Extract to read:
+ + + +

In [1]:
import pyspark.sql.types as T
import pyspark.sql.functions as F

from pyspark import SparkContext, SparkConf, SQLContext

from dateutil.relativedelta import relativedelta
from pyspark.sql.functions import pandas_udf
from pyspark.sql.window import Window

import pandas as pd
import numpy as np

from datetime import date, datetime, timedelta, timezone
import os
import json
import requests
import time
import yaml
from itertools import chain

import concurrent.futures
from threading import Lock

In [2]:
appName = "PySpark TFT puuids"
master = "local[*]"
conf = SparkConf() \
    .setAppName(appName) \
    .setMaster(master) \
    .set("spark.executor.memory", "40g") \
    .set("spark.driver.memory", "40g") \
    .set("spark.executor.memoryOverhead", "8g") \
    .set("spark.local.dir", "/home/mai/spark-temp") \
    .set("spark.sql.session.timeZone", "UTC") \
    .set("spark.dynamicAllocation.enabled", "true") \
    .set("spark.dynamicAllocation.minExecutors", "2") \
    .set("spark.dynamicAllocation.maxExecutors", "50") \
    .set("spark.speculation", "true") 
   
sc = SparkContext.getOrCreate(conf=conf)
sqlContext = SQLContext(sc)
spark = sqlContext.sparkSession

25/02/17 23:10:31 WARN Utils: Your hostname, LAPTOP-4O0SI9BK resolves to a loopback address: 127.0.1.1; using 172.25.8.93 instead (on interface eth0)
25/02/17 23:10:31 WARN Utils: Set SPARK_LOCAL_IP if you need to bind to another address
Setting default log level to "WARN".
To adjust logging level use sc.setLogLevel(newLevel). For SparkR, use setLogLevel(newLevel).
25/02/17 23:10:32 WARN NativeCodeLoader: Unable to load native-hadoop library for your platform... using builtin-java classes where applicable
25/02/17 23:10:32 WARN SparkConf: Note that spark.local.dir will be overridden by the value set by the cluster manager (via SPARK_LOCAL_DIRS in mesos/standalone/kubernetes and LOCAL_DIRS in YARN).

+ + + +

Stated task: Retype the PySpark notebook from "25/02/17 23:10:31 WARN Utils: Set" up to and including "LOCAL_DIRS in YARN).". The listing that comes after the notebook plays no part in this.

(Data for locating words and elements)
+ + + +

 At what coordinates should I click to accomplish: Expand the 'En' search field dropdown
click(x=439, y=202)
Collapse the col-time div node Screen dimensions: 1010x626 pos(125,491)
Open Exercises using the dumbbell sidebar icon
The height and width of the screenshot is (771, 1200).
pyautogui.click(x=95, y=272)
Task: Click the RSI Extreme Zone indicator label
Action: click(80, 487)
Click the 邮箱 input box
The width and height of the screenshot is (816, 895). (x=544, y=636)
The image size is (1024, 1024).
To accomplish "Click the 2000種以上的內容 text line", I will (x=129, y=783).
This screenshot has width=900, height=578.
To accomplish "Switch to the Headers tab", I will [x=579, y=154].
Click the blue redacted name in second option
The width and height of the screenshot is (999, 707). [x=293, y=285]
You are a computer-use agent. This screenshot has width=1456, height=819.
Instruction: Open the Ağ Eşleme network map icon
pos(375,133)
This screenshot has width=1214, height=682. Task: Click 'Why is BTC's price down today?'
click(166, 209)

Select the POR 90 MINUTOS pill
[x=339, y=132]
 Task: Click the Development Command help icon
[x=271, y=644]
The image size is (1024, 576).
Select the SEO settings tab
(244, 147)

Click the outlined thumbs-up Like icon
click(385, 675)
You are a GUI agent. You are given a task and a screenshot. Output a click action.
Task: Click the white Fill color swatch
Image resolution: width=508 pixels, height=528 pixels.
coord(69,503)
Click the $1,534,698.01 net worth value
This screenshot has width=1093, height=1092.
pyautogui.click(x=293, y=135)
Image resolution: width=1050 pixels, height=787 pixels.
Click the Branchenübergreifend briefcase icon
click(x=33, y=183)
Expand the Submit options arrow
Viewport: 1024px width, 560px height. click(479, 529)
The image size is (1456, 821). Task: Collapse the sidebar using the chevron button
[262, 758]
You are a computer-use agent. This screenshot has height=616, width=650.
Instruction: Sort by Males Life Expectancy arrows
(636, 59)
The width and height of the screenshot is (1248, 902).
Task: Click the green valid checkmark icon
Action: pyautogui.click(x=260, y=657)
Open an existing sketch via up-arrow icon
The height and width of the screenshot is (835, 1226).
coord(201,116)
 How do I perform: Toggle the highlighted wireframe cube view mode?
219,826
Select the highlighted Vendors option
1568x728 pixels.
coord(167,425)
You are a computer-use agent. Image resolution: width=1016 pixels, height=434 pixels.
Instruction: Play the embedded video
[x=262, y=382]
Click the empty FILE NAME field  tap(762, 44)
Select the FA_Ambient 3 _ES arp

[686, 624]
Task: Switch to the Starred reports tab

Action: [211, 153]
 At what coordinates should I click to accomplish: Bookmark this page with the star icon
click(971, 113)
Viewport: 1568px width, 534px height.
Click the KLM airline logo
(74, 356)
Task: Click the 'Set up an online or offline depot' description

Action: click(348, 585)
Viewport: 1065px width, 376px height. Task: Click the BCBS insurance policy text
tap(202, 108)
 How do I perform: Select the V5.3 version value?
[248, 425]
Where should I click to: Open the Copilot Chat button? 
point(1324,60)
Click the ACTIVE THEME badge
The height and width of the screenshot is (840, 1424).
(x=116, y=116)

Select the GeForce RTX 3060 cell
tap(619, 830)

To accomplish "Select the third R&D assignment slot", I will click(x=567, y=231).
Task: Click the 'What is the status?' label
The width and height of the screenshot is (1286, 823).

+ + + +

Result:
25/02/17 23:10:31 WARN Utils: Set SPARK_LOCAL_IP if you need to bind to another address
Setting default log level to "WARN".
To adjust logging level use sc.setLogLevel(newLevel). For SparkR, use setLogLevel(newLevel).
25/02/17 23:10:32 WARN NativeCodeLoader: Unable to load native-hadoop library for your platform... using builtin-java classes where applicable
25/02/17 23:10:32 WARN SparkConf: Note that spark.local.dir will be overridden by the value set by the cluster manager (via SPARK_LOCAL_DIRS in mesos/standalone/kubernetes and LOCAL_DIRS in YARN).